Data entries
□ □ □ □ □ □ □
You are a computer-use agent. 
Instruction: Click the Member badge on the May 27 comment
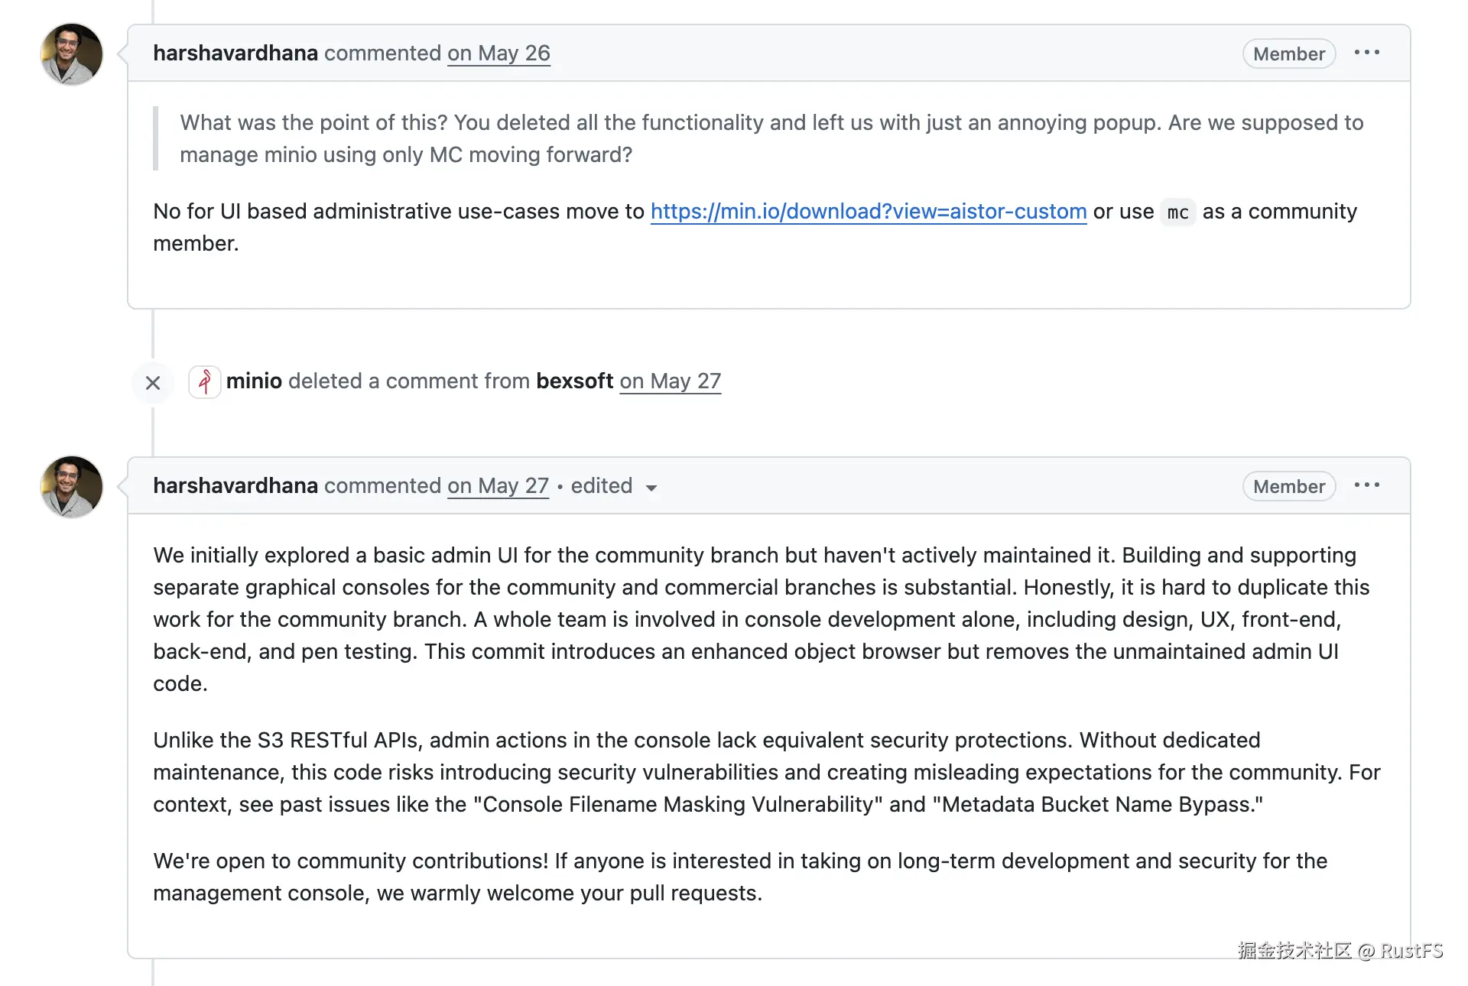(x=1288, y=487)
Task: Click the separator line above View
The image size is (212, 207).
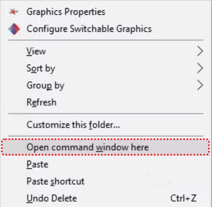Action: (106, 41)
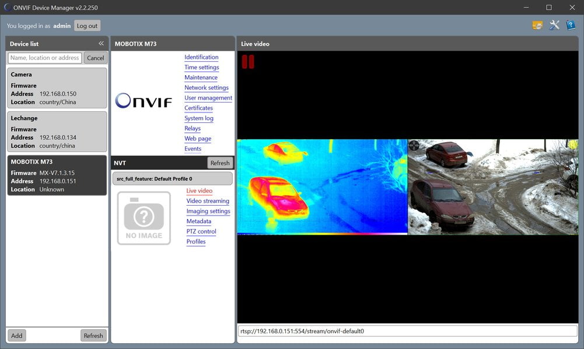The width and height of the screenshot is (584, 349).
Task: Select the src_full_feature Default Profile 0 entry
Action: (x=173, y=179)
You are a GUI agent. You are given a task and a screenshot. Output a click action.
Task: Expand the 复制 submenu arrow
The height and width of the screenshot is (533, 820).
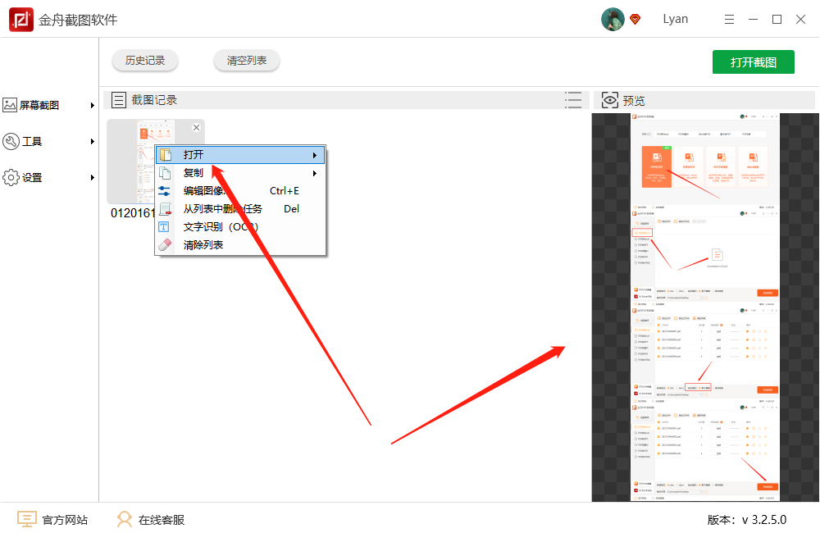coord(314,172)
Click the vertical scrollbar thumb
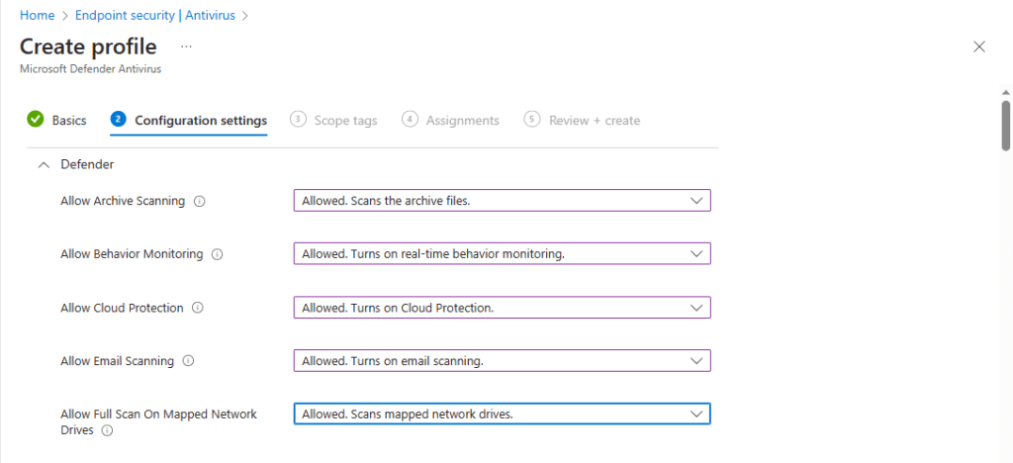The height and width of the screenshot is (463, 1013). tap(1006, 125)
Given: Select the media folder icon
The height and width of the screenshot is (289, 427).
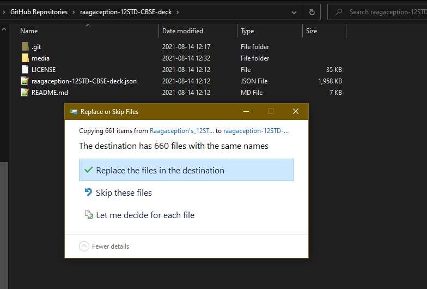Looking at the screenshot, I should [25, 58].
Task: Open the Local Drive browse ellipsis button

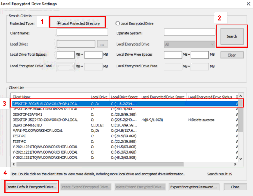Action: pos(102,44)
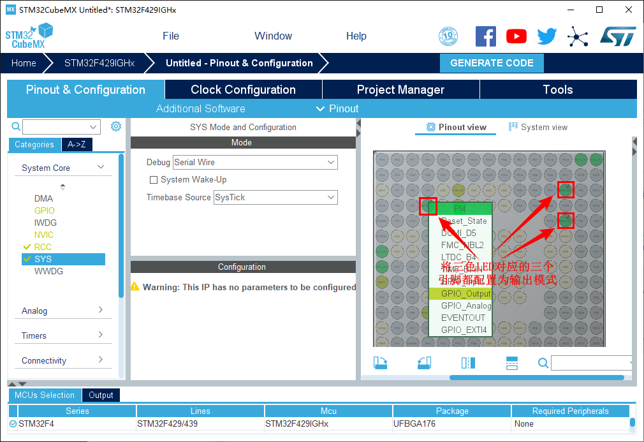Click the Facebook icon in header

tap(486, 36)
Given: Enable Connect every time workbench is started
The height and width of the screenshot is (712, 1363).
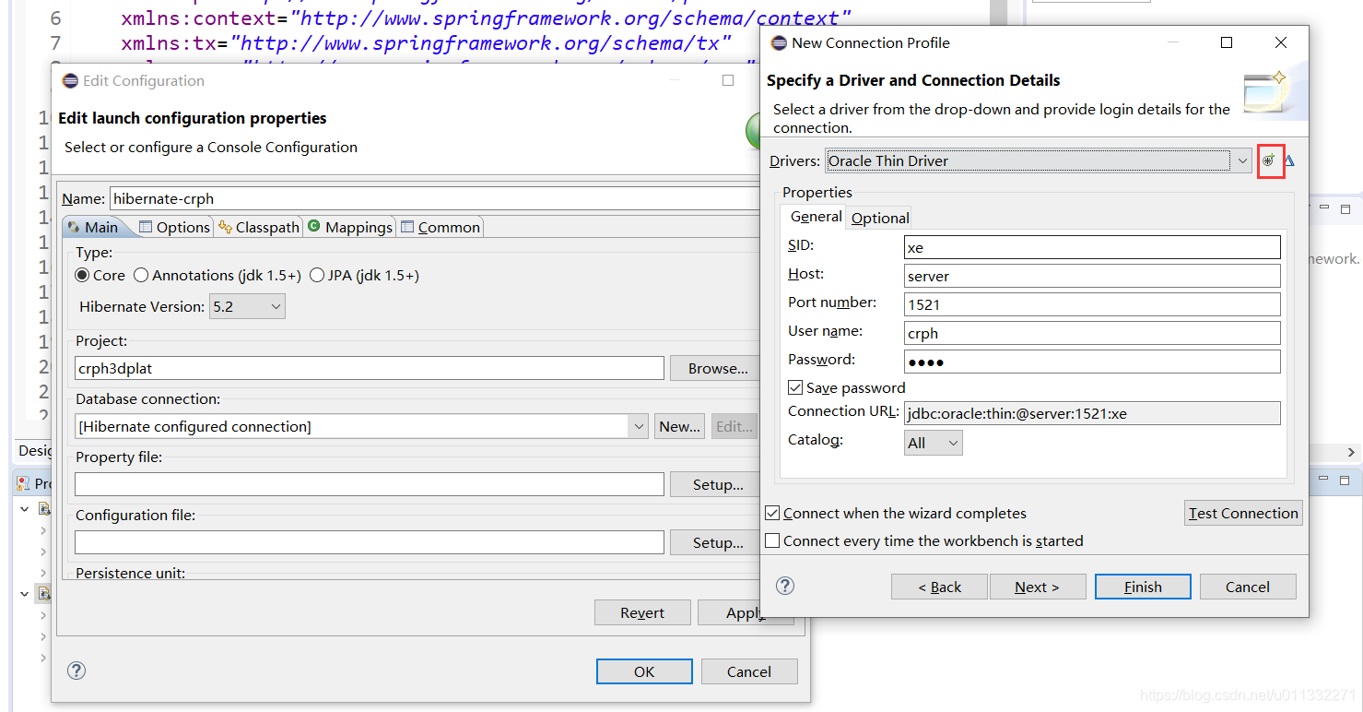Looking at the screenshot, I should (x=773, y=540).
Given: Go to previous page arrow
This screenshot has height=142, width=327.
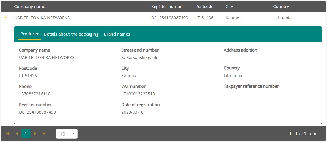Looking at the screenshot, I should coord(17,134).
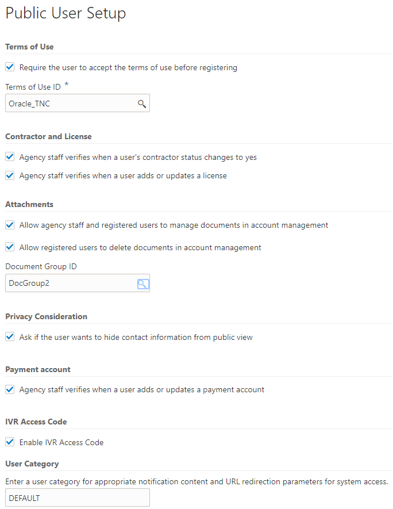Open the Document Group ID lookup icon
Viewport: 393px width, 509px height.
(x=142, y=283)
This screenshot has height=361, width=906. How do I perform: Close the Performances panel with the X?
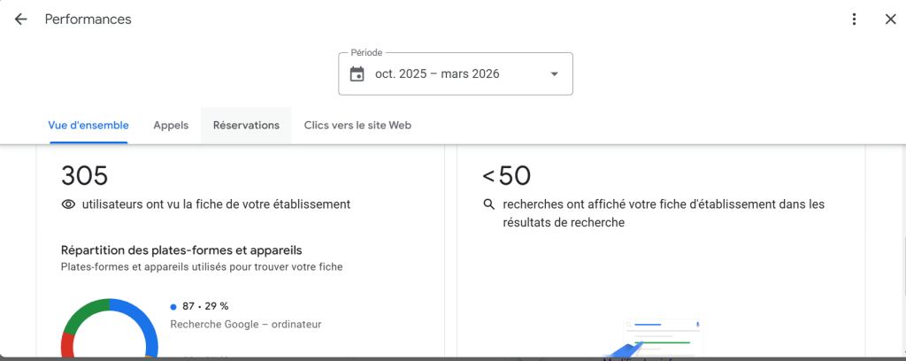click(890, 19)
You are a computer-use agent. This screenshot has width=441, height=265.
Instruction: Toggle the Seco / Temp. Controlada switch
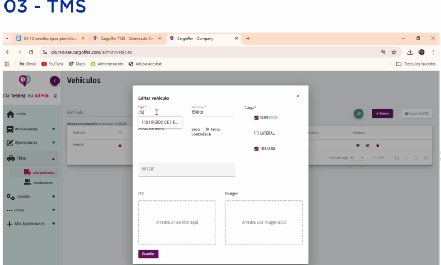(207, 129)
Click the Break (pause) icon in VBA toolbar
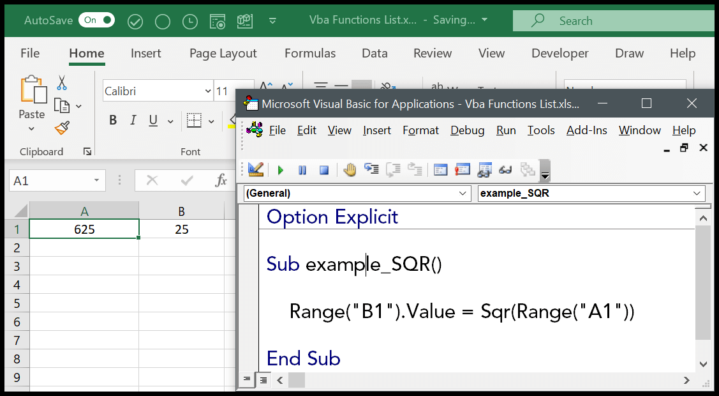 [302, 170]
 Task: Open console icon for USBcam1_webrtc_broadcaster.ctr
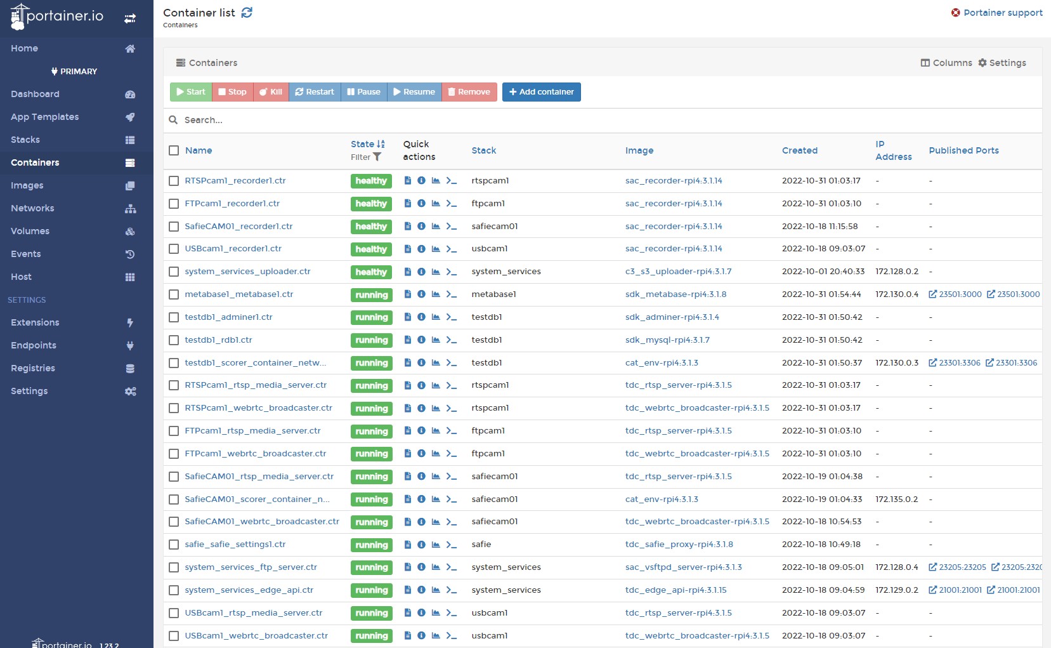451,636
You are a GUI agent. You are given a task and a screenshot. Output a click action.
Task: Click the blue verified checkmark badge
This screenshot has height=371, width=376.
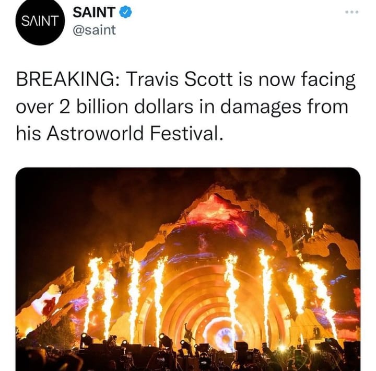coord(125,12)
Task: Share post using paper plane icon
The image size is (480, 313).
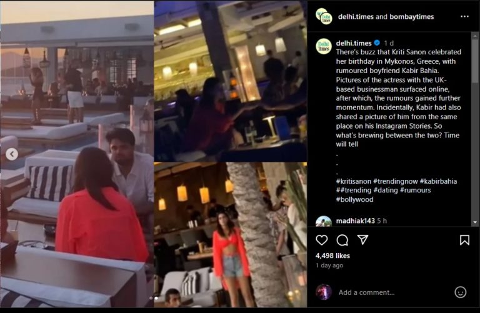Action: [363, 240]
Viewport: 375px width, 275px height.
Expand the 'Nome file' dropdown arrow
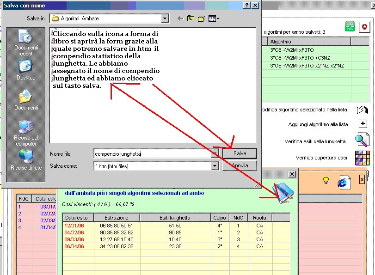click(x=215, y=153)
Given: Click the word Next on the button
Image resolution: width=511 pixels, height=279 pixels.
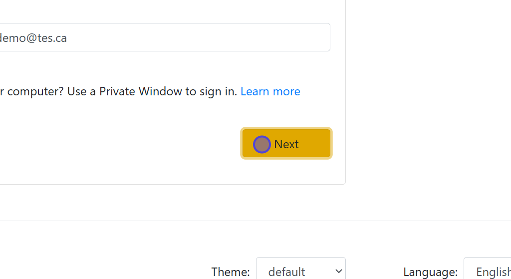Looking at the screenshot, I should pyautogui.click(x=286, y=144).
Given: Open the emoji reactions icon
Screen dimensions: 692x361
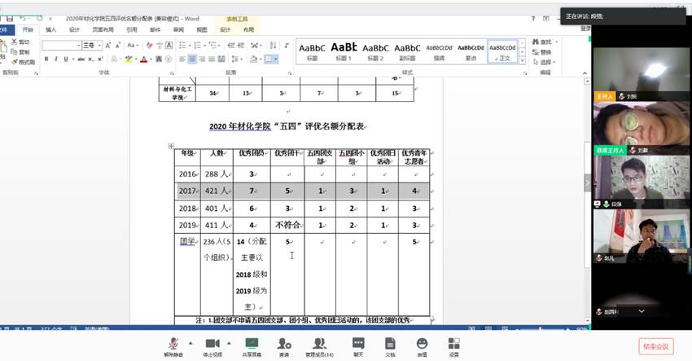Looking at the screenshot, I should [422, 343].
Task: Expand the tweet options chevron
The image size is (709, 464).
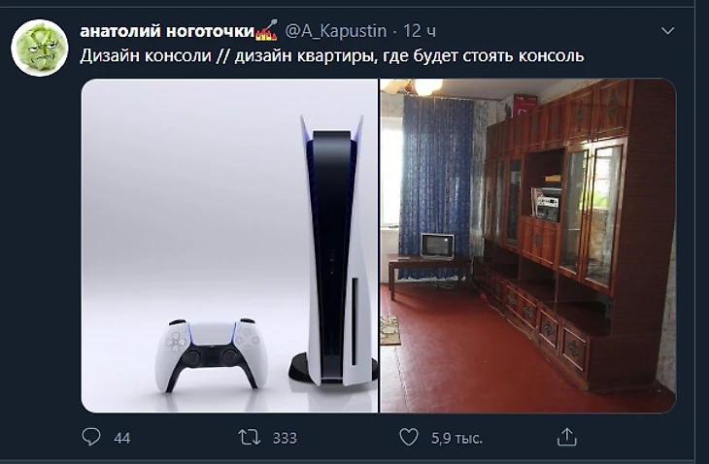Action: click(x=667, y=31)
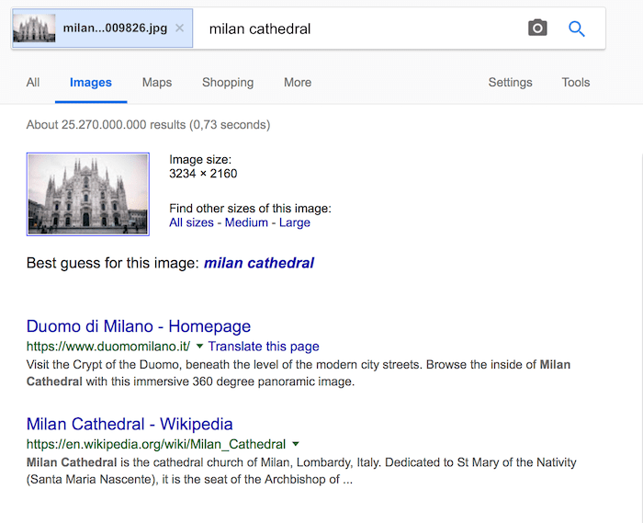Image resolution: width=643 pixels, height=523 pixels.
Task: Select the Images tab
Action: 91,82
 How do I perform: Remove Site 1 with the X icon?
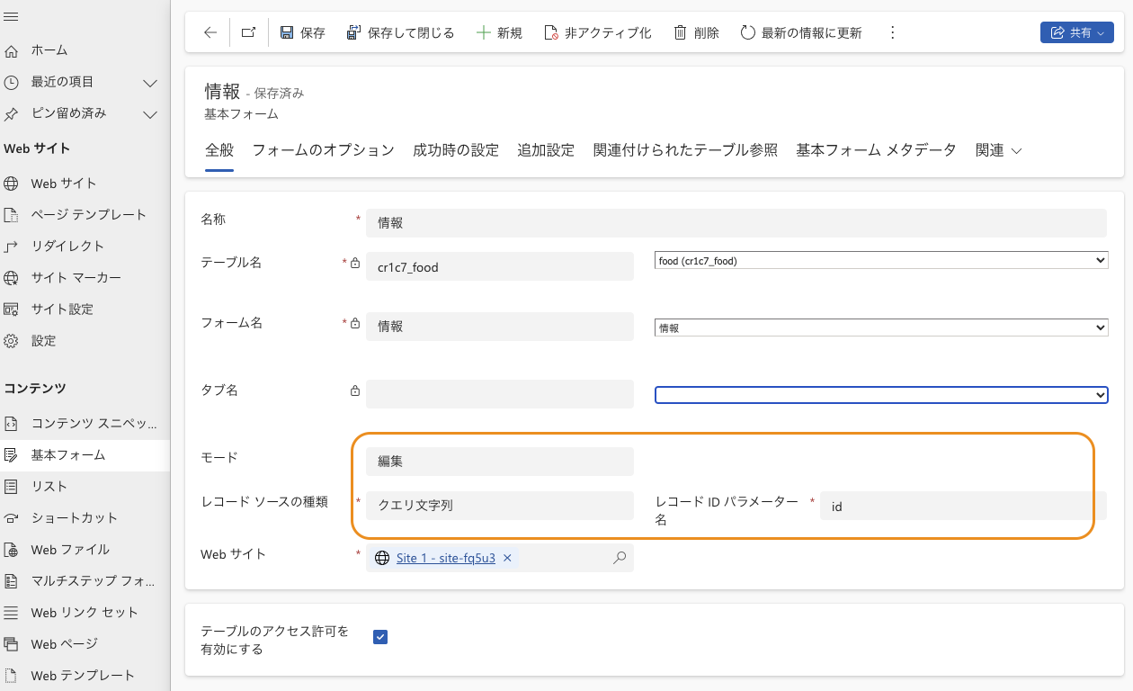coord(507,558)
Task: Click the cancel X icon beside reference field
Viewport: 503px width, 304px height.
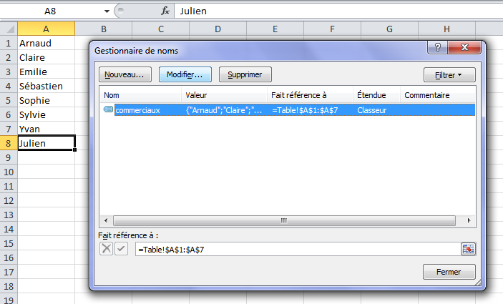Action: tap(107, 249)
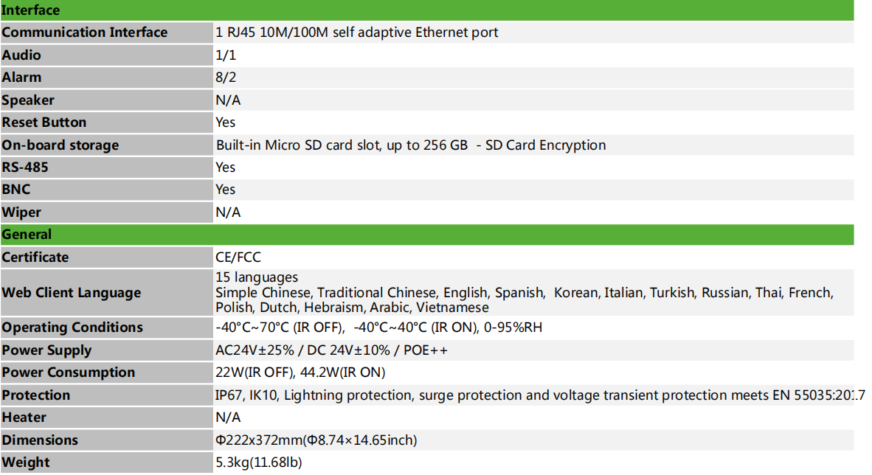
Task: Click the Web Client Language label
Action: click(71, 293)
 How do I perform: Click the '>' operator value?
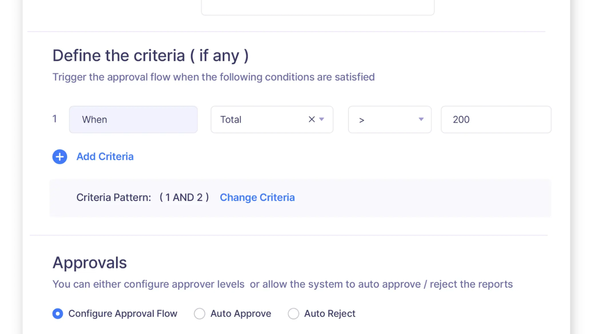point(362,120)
□ □ □ □ □ □ □
* **EXERCISE BRIEF**
Each record above should be returned unchanged, except that the pictures are dropped.

* **RESPONSE TO THIS EXERCISE**
You are a computer-use agent. 
Instruction: Click the Member badge on the May 27 comment
(x=1288, y=487)
Task: Click the separator line above View
The image size is (212, 207).
Action: (106, 41)
The width and height of the screenshot is (584, 349).
Task: Select the src_full_feature Default Profile 0 entry
Action: (x=173, y=179)
You are a GUI agent. You are given a task and a screenshot. Output a click action.
Task: Expand the 复制 submenu arrow
The height and width of the screenshot is (533, 820).
coord(314,172)
Click the vertical scrollbar thumb
The height and width of the screenshot is (463, 1013). tap(1006, 125)
Given: Select the media folder icon
The height and width of the screenshot is (289, 427).
Looking at the screenshot, I should [25, 58].
Task: Open the Local Drive browse ellipsis button

Action: pos(102,44)
Click the Facebook icon in header

tap(486, 36)
Given: Enable Connect every time workbench is started
The height and width of the screenshot is (712, 1363).
Looking at the screenshot, I should (x=773, y=540).
Given: Go to previous page arrow
This screenshot has height=142, width=327.
Looking at the screenshot, I should coord(17,134).
Open the Document Group ID lookup icon
Viewport: 393px width, 509px height.
(x=142, y=283)
This screenshot has height=361, width=906. How do I perform: Close the Performances panel with the X?
click(890, 19)
You are a computer-use agent. This screenshot has width=441, height=265.
Instruction: Toggle the Seco / Temp. Controlada switch
(207, 129)
Click the Break (pause) icon in VBA toolbar
 [302, 170]
 Task: Open console icon for USBcam1_webrtc_broadcaster.ctr
451,636
You are a GUI agent. You are given a task and a screenshot. Output a click action.
Task: Click the blue verified checkmark badge
This screenshot has height=371, width=376.
coord(125,12)
Task: Share post using paper plane icon
The image size is (480, 313).
Action: [363, 240]
Viewport: 375px width, 275px height.
Expand the 'Nome file' dropdown arrow
click(x=215, y=153)
Given: Click the word Next on the button
Image resolution: width=511 pixels, height=279 pixels.
Looking at the screenshot, I should pyautogui.click(x=286, y=144).
Given: Open the emoji reactions icon
Screen dimensions: 692x361
Looking at the screenshot, I should [422, 343].
Task: Expand the tweet options chevron
The image size is (709, 464).
Action: click(x=667, y=31)
Image resolution: width=643 pixels, height=523 pixels.
Task: Select the Images tab
Action: 91,82
 How do I perform: Remove Site 1 with the X icon?
coord(507,558)
Task: Click the cancel X icon beside reference field
Viewport: 503px width, 304px height.
Action: tap(107, 249)
Task: Click the Web Client Language label
Action: click(71, 293)
 How do I perform: Click the '>' operator value?
point(362,120)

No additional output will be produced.